Fruit juice is a good option for people who are picky eaters, so you can combine other fruits to make it tastier and flavorful. You can also combine vegetables with the fruits to mask the bitter taste of veggies and make it tolerable and yet get all important nutrients. Eating whole fruit does not give many options, however, some people like it this way.
Fruit juice or whole fruit?
Fruit juices here clearly mean fresh juices extracted from whole fruits at home and not the packed ones. According to Senior Dietitian at Action Cancer Hospital, “Packed fruit juice bottle would sound better and handy to carry. But in that case note that just 250 milliliter of regular orange juice, contains over 140 calories, which is equivalent of almost three small oranges. It is highly recommended to eat fruit directly, and not drink it as packed one. Package juices not only destroy its beneficial compounds but it nearly removes the natural fiber present in the same, increasing the sugar content and reducing the fibers present in the same. Packed bottle also have preservatives which may have a detrimental effect on your health.”
Extracted juice does nourish your body with vitamins, minerals, antioxidants and other nutrients available in the whole fruit. In fact, these nutrients are readily available to your body for absorption. However, juicing fruits can sieve off the fiber content that the pulp and skin of the fruit has. Fiber helps in boosting digestion, controlling blood sugar, and lowering cholesterol. Moreover, it keeps you full for longer, particularly if you are looking to lose weight. According to Ayurvedacharya Dr. Partap Chauhan, Director Jiva Ayurveda, “As far as quality is concerned, both are same, except for the difference that in juices dietary fibers are sieved off. Fibers are important for a healthy gut. That said, if you have to choose between a fruit and mass-produced commercial juices, choose the fruit. Commercial juices have preservatives which should be avoided as much as possible because preservatives are not nutrients. We recommend home pressed juices.”
Another drawback of drinking fruit juice is the sugar content is absorbed in the body quickly due to the absence of fiber content, which will only lead to spike in blood sugar levels. On the other hand, whole fruits are packed with fiber, which helps the body to absorb sugar slowly.

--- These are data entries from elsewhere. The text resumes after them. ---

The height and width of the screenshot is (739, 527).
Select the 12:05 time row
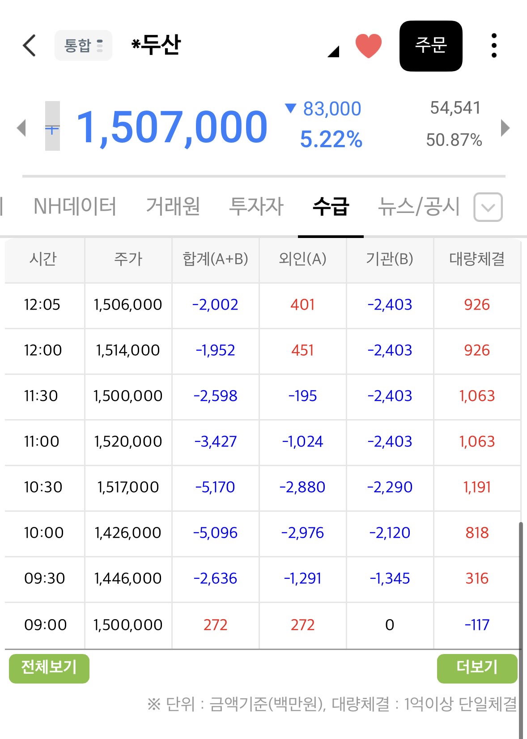(x=263, y=306)
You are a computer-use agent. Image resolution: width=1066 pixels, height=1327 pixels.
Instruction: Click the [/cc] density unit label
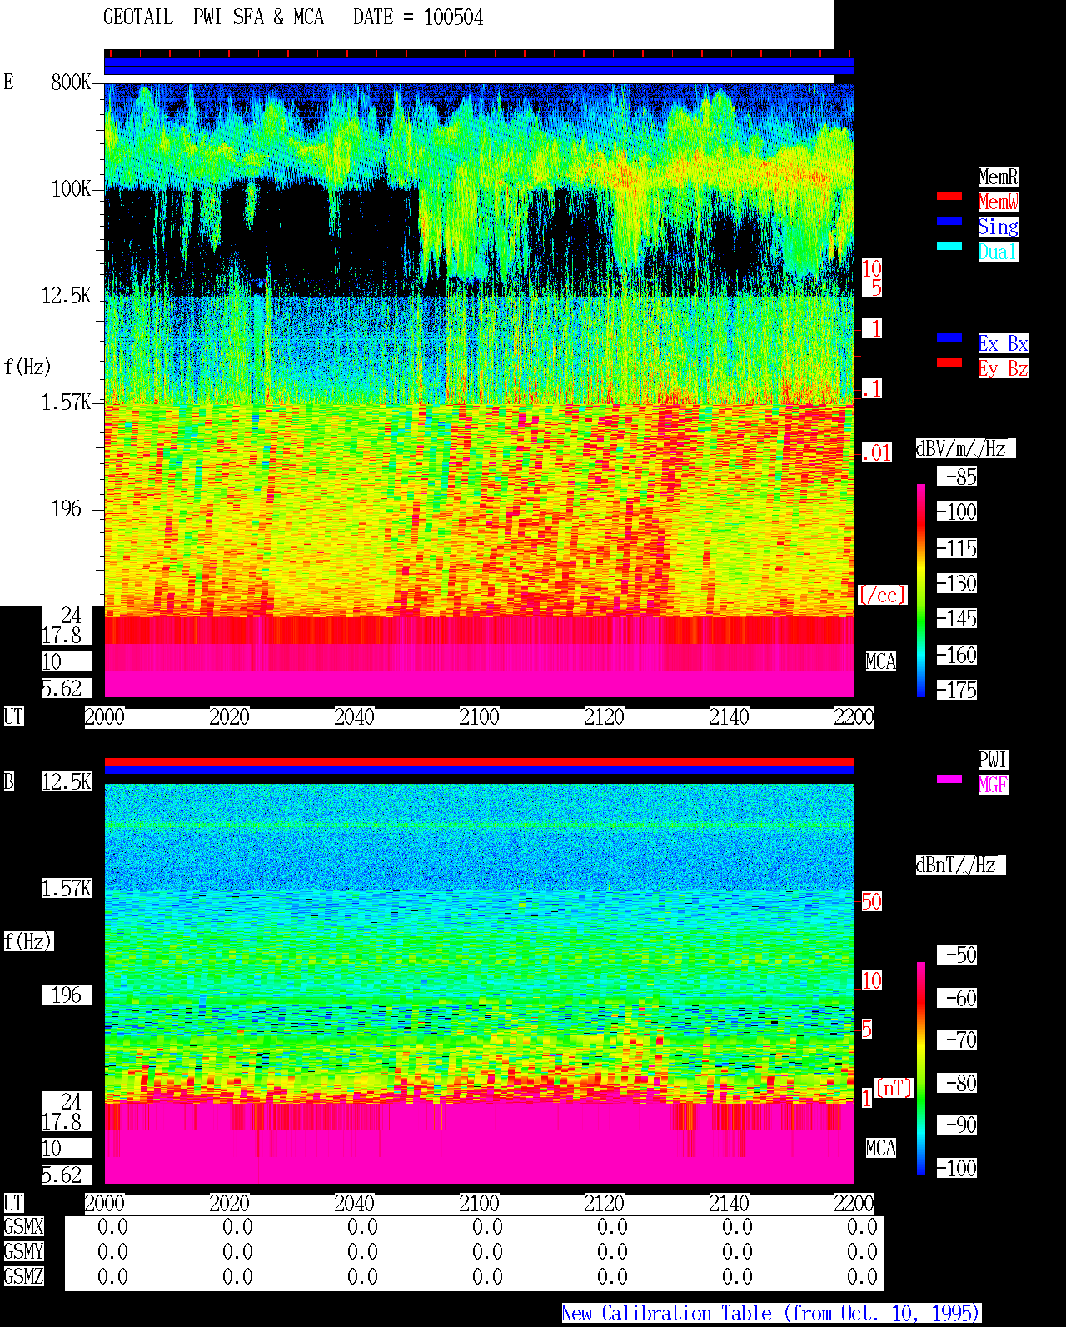882,595
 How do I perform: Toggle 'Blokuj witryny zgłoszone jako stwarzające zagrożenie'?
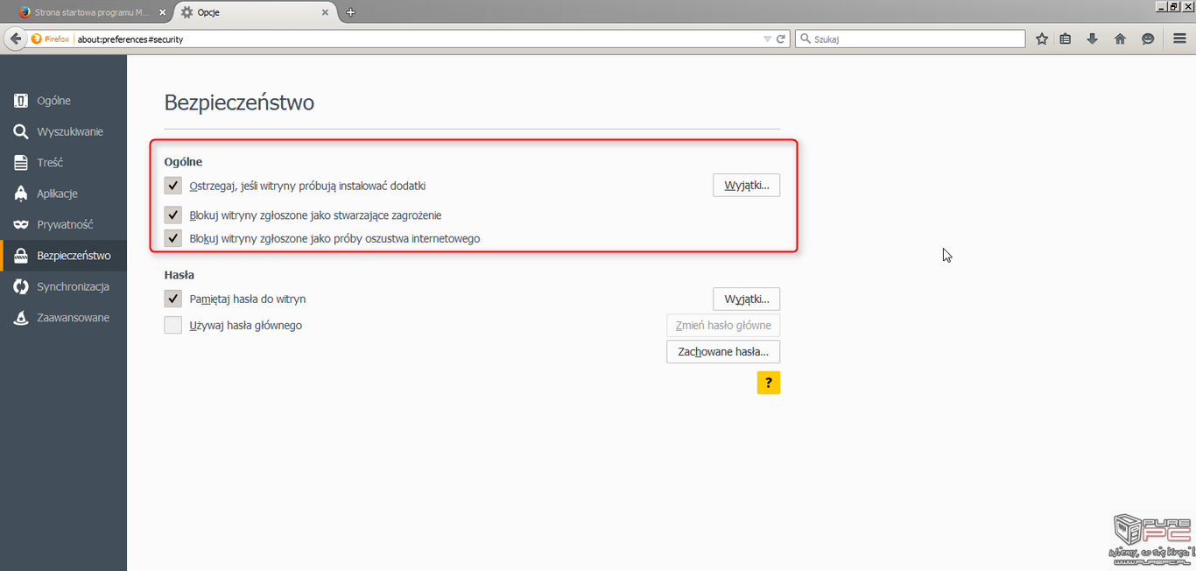pyautogui.click(x=173, y=215)
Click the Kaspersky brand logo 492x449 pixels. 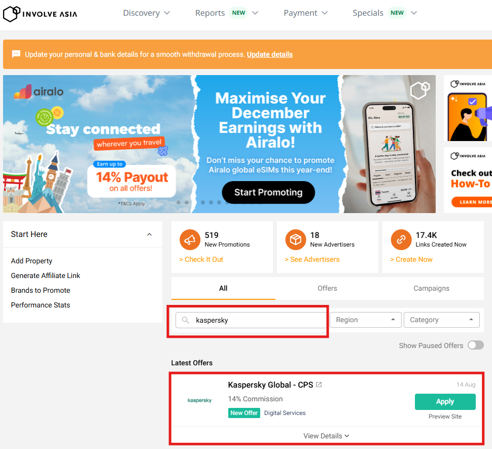[199, 400]
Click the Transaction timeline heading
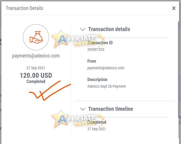 point(110,109)
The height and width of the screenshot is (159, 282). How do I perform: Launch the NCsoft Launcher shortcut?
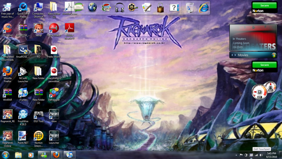tap(23, 71)
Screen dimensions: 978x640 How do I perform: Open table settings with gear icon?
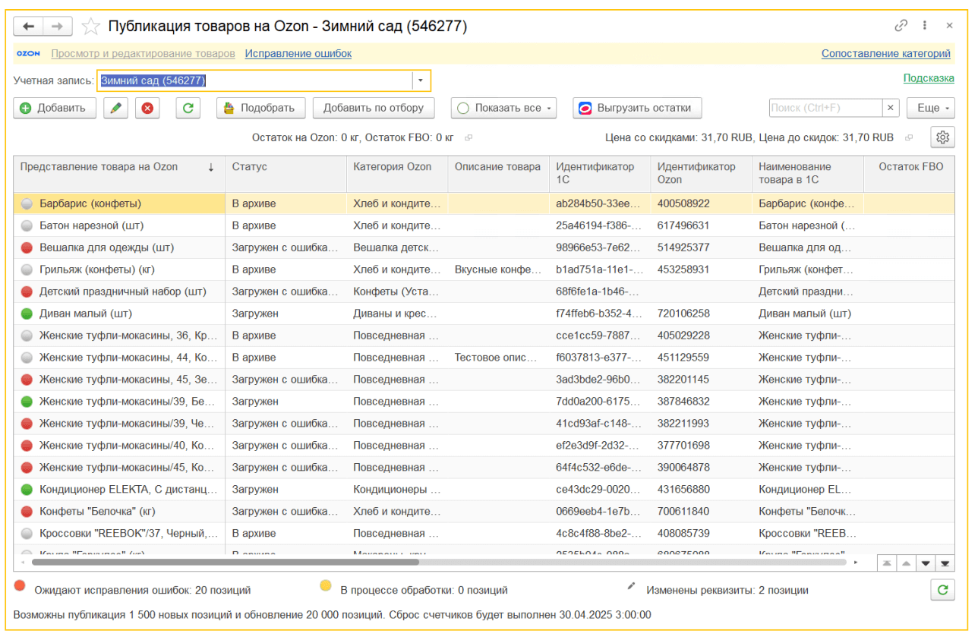(x=942, y=137)
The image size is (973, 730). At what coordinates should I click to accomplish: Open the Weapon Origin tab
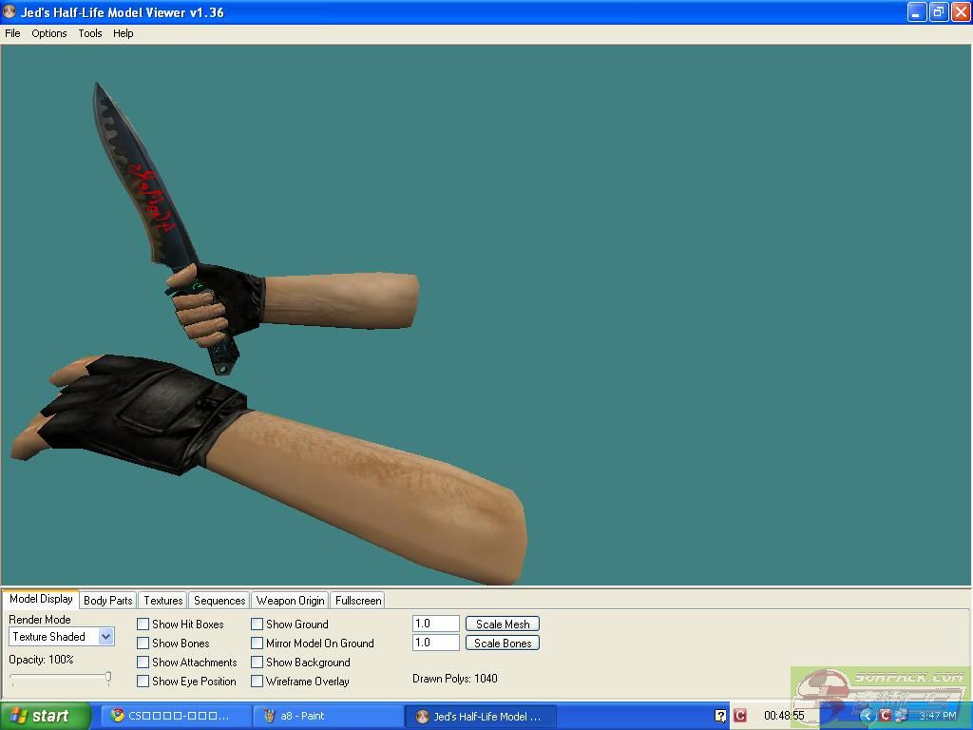(x=290, y=601)
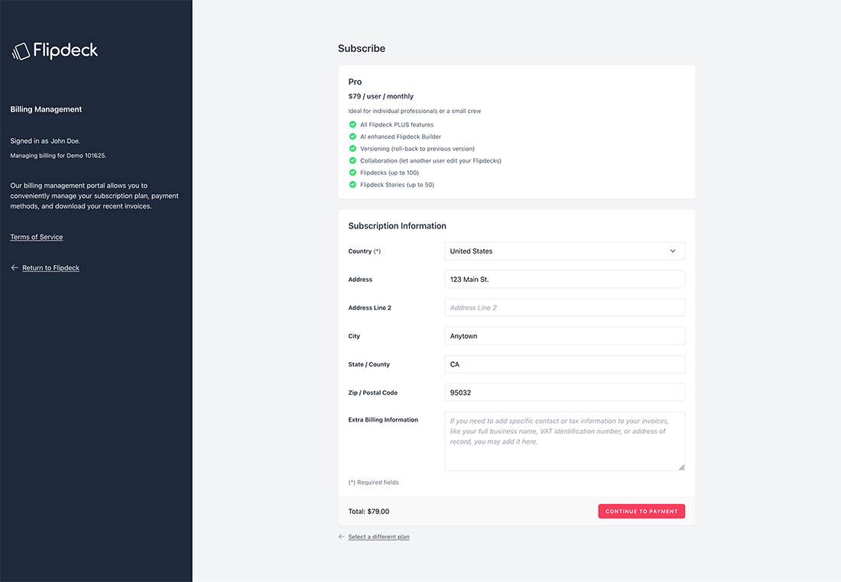Click the City field showing "Anytown"
The width and height of the screenshot is (841, 582).
pos(564,335)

Fruit juices are great, however, they shouldn’t be served to diabetics considering they have no fiber content left. In fact it is okay to have both whole fruit and homemade juices alternatively but you can always choose to switch between the two. If we talk about ease of consumption, then juices are better for obvious reasons. The elderly, children and the indisposed who cannot swallow solids or find it difficult to swallow can be given juices. Packaged juices are a big no-no and will only reverse the health benefits of both, fruit and juice.